Wednesday, August 13, 2008

I hurt. But I did run 2 miles.

Now is when it gets tough.

I went to the gym with Mario on Sunday and he worked me. Hard. And sweaty. All sexual innuendo aside, I knew I'd be sore and I was absolutely correct.

Monday was my day off and I was happy to take it. I wasn't hurting too badly, perhaps because of the Tylenol I rocked in the morning, perhaps because of the caffeine I was drinking while filing papers at work, or maybe just because I wasn't really using those muscles. Taking a day off was nice but I was slightly terrified that'd be the end for me.

It wasn't. The next morning I was awake at 6:50, trying out the morning as a new time to try to fit in a run. What a great idea, I thought! I've always been a morning person, and this way I'll still have the flexibility to do whatever I need/want at the end of the day. Mom tells me exercising is supposed to wake you up anyhow, so this'll be great.

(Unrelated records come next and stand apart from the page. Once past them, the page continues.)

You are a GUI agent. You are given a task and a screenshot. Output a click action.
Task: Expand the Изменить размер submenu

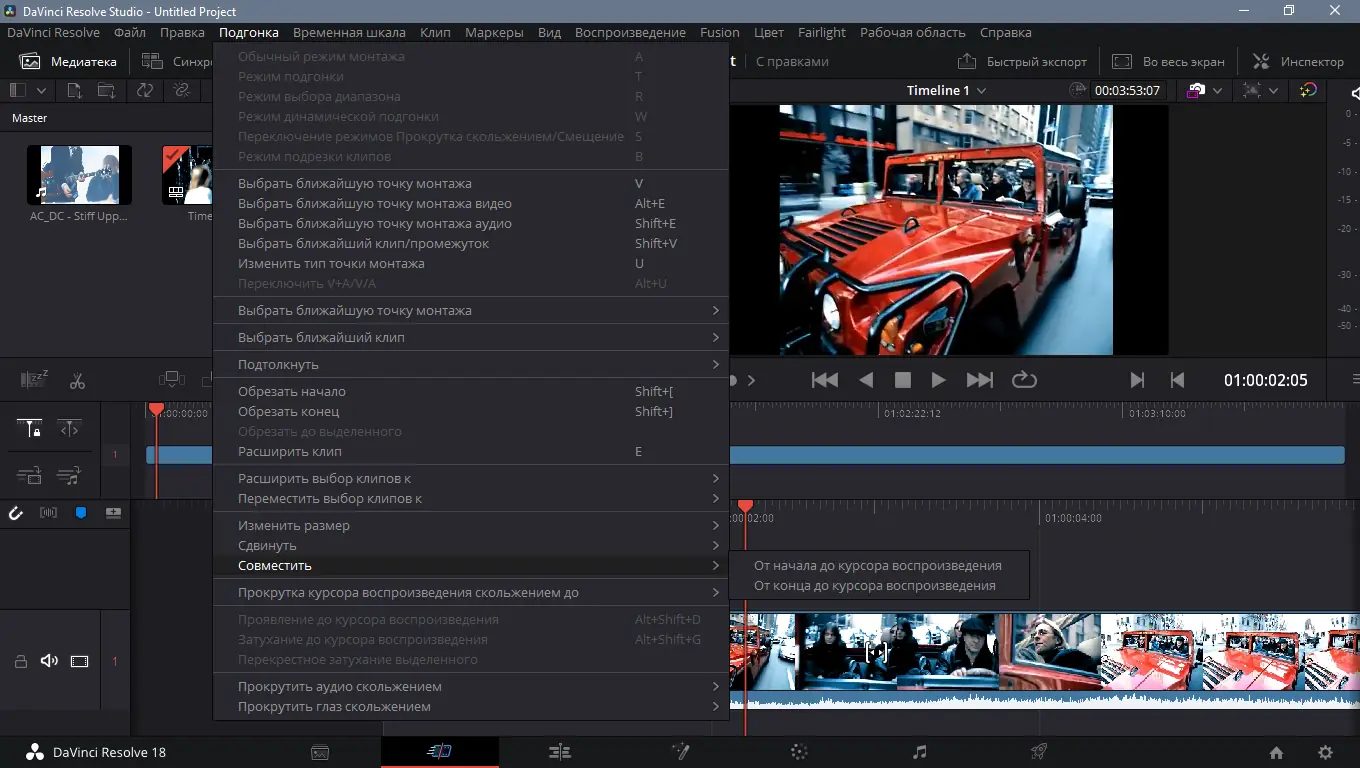(292, 525)
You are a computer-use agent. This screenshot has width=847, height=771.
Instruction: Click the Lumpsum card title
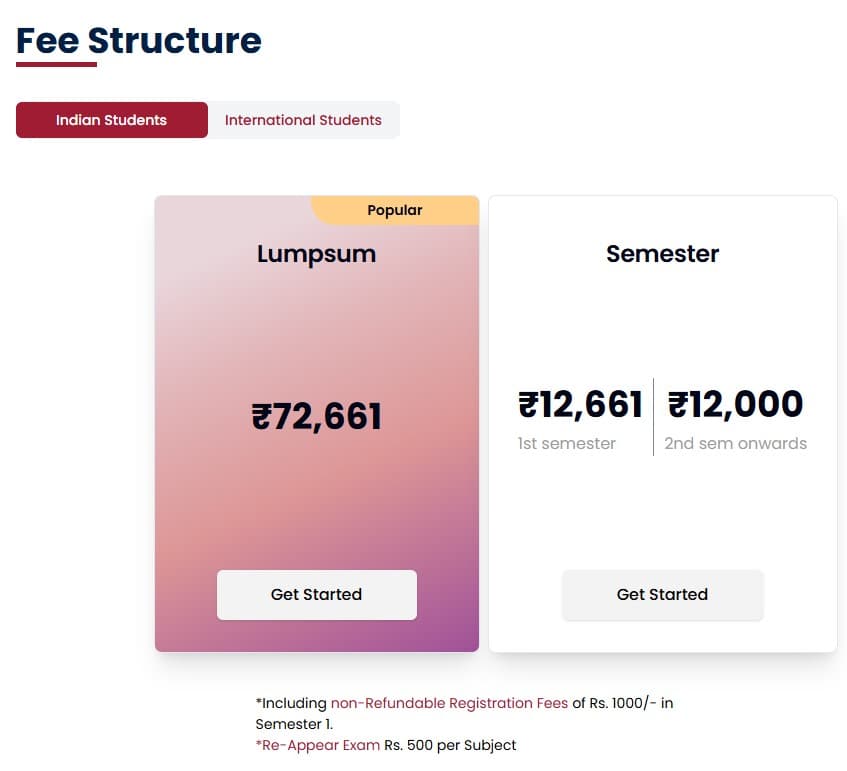[316, 254]
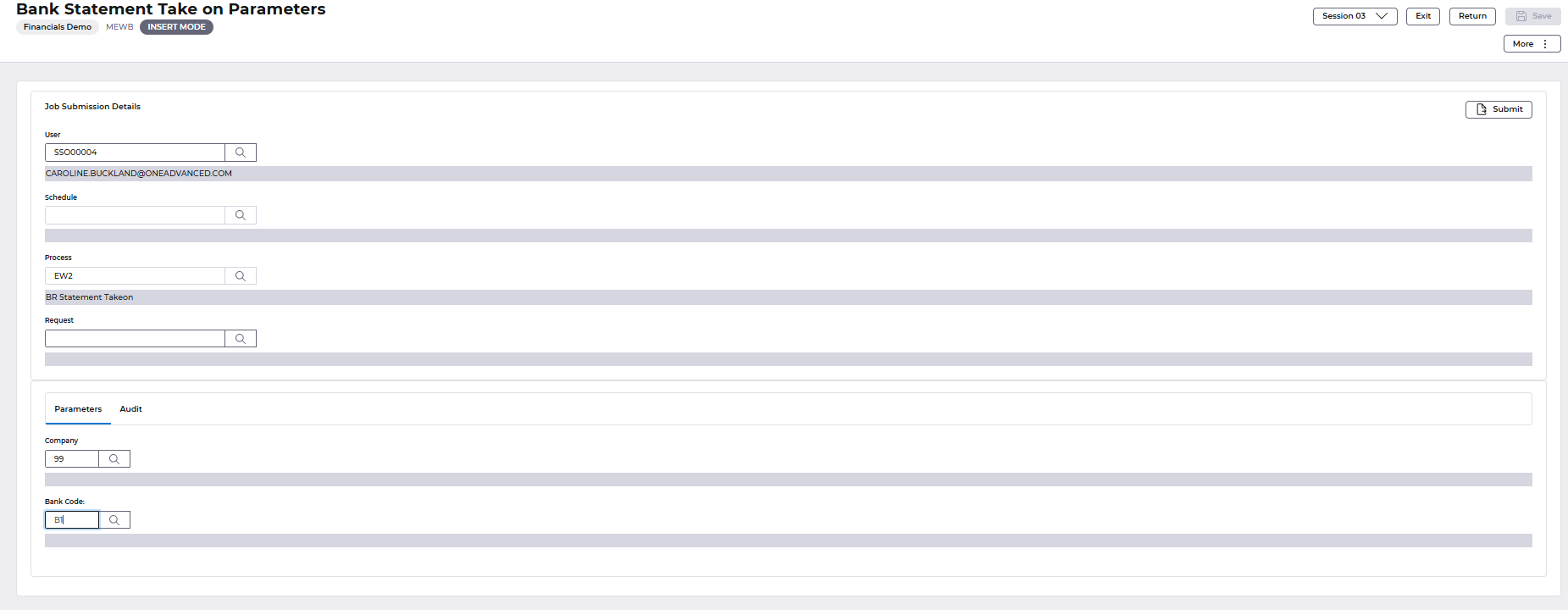The width and height of the screenshot is (1568, 610).
Task: Click the Return button
Action: (x=1472, y=16)
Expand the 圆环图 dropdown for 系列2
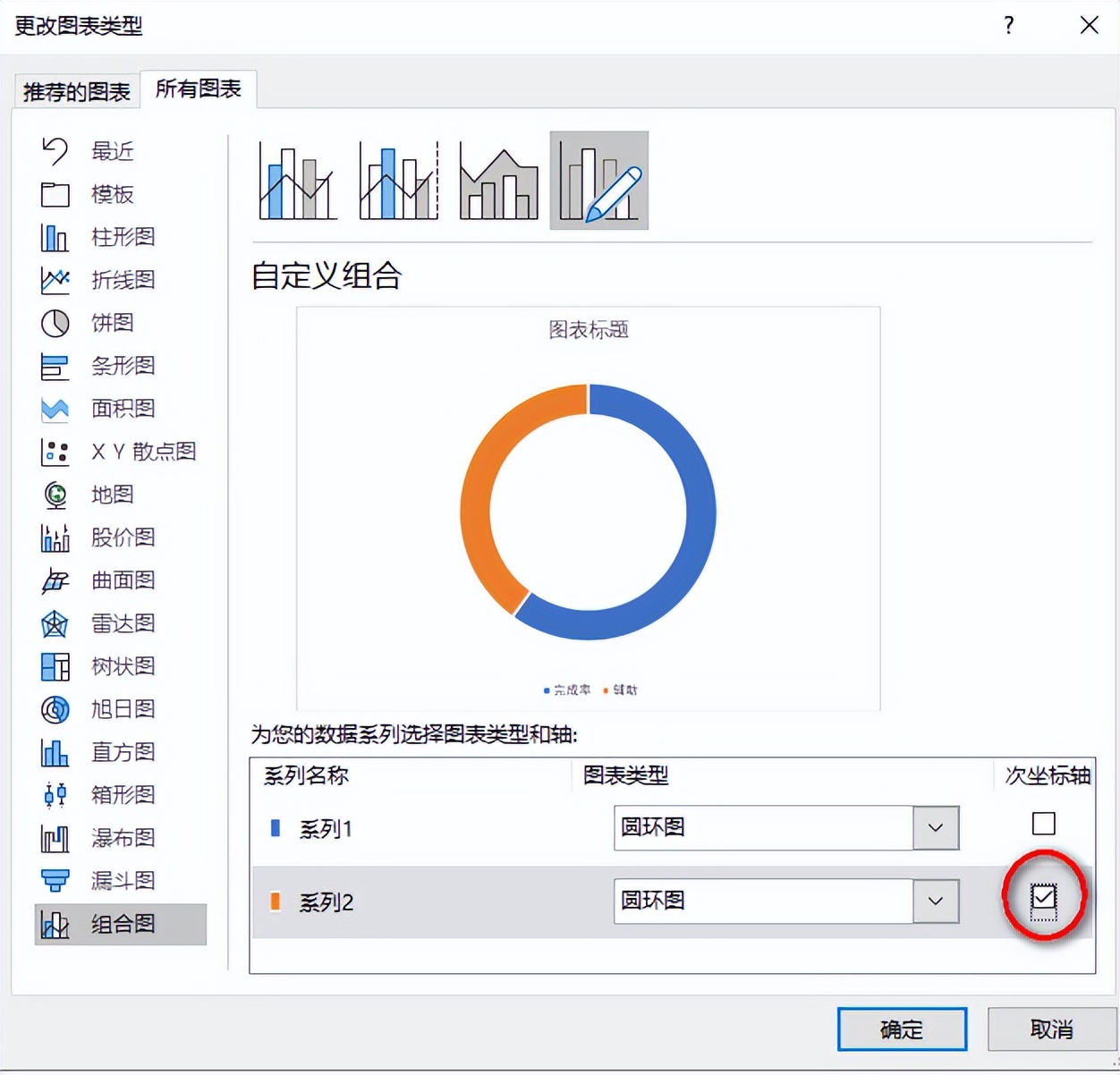 tap(934, 901)
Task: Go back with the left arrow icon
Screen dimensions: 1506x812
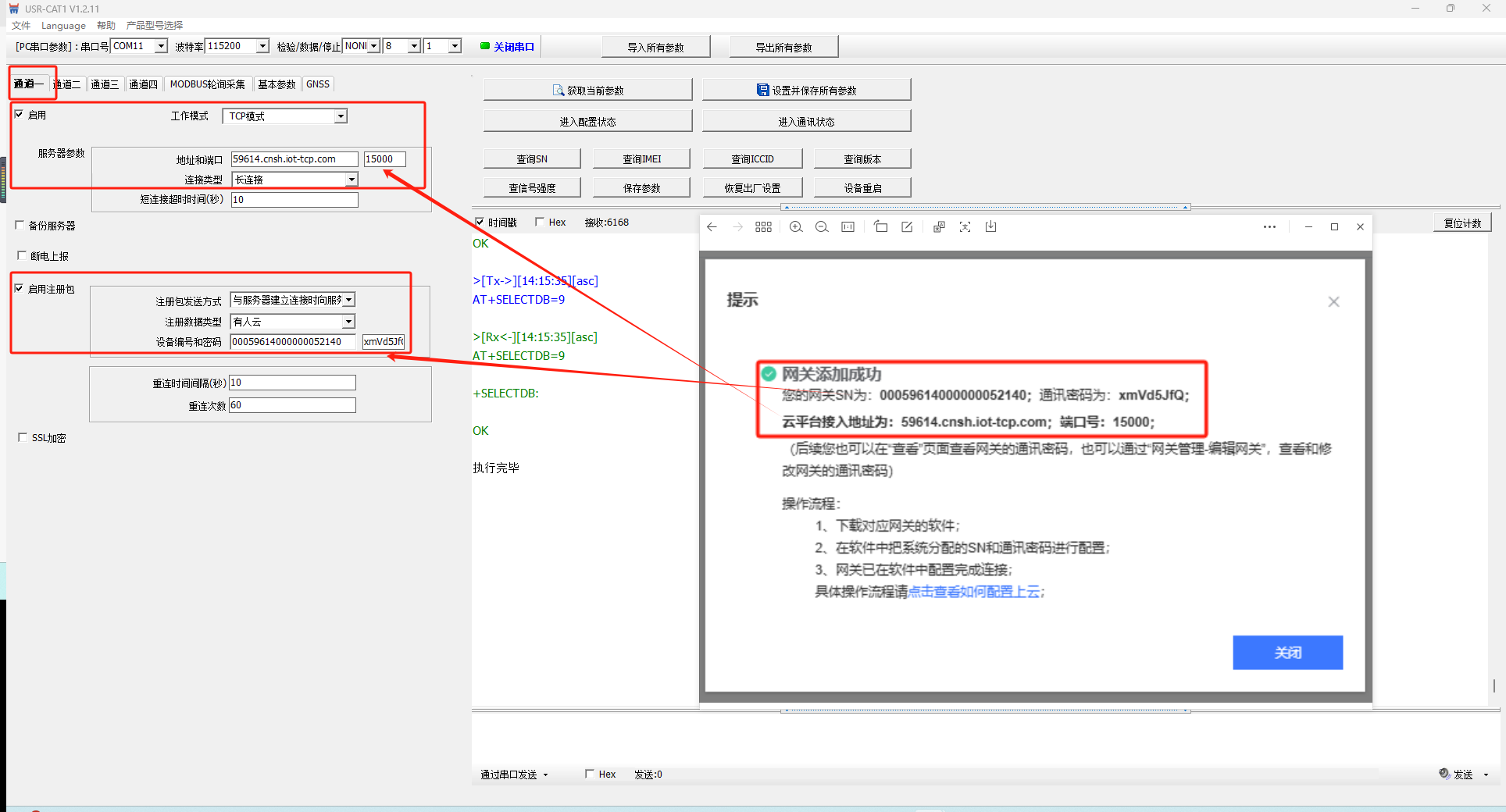Action: (712, 227)
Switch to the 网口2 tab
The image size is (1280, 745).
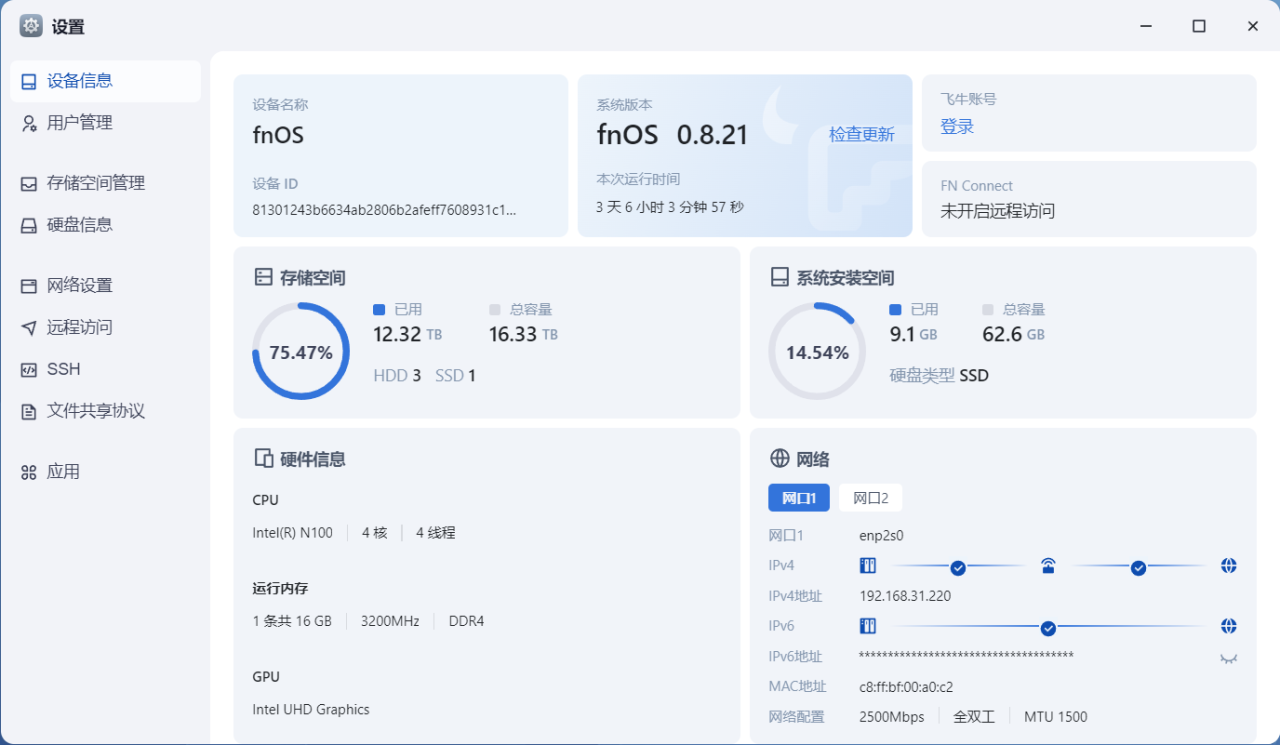(x=870, y=498)
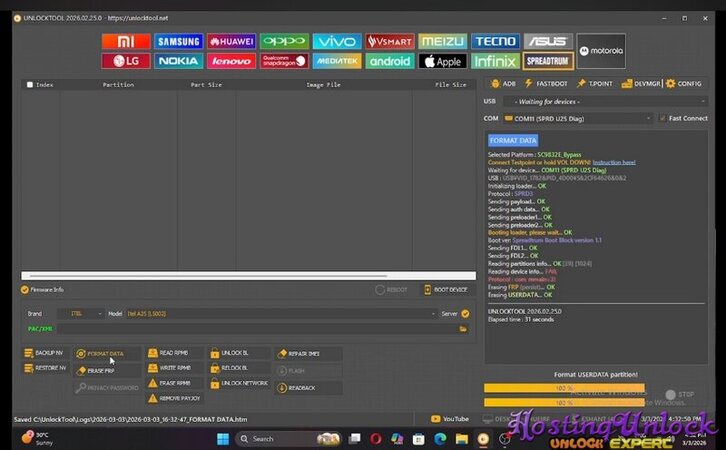The image size is (726, 450).
Task: Click the Motorola brand logo
Action: 602,51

How wrong can a person be?

The run itself was fine. I made it all the way up the hill this time, though I did have to walk a bit once I reached the top (more on that later). it was the aftermath that amazed me. I got home and did my normal stretch routine...and as it was happening, I was falling asleep. I was in my bedroom, and all I wanted to do was crawl back into bed and sleep for the rest of the day. Part of me was worried - I've never felt this way in the morning before! As I stumbled toward the shower I consoled myself thinking this feeling had to pass, all I needed was a shower and some coffee and I'd feel just like I normally do in the mornings.

The feeling continued, past the shower, all the way to me eating my cereal in front of the TV. Just that awful fog all around my head. I was a little dizzy, couldn't finish my breakfast because of my nausea, an contemplated whether or not it would be safe for me to drive. Tylenol did not make it better. I made it through the day, but needless to say, I will not be running in the morning any time soon. This will of course make my dedication to the training all the more difficult, but we'll see how it goes.

Today was a banner day for soreness. I cannot fully move my arms and I'm beginning to think I may have done some serious damage. That's probably the neurotic Jew in me but a man can worry can't he? But despite the pain in my upper body, my legs feel surprisingly fine; so fine that I decided today was a great day to up the ante a little and run two miles.

I don't want to deal with hills anymore - they're giving me an unfair picture of my actual health/readiness. The fact is I can run a mile just fine, and in fact could probably run more, but you wouldn't know that by seeing me after I run up Havenhurst. So today I planned a different route. Running to my new gym and back is just over two miles, so I wanted to try that. Turns out, hills don't go away. They disguise themselves. The whole run to the gym was fine, but as we turned around I suddenly had a sinking feeling in my stomach as I saw just how far UP I had to run along with just the lateral part...why???

My hammies are killing me. I am limping around my apartment because my right leg hurts so much when I walk. But I finished those friggin two miles.

So just to keep score:
-I can't walk
-I can't hold a phone to my ear
-I can barely put a shirt on
-I am planning on running another 2 miles tomorrow before my rest day on Friday.

I'm still wondering if this whole lifestyle choice is going to work out for me. But I'll be damned if I'm not trying.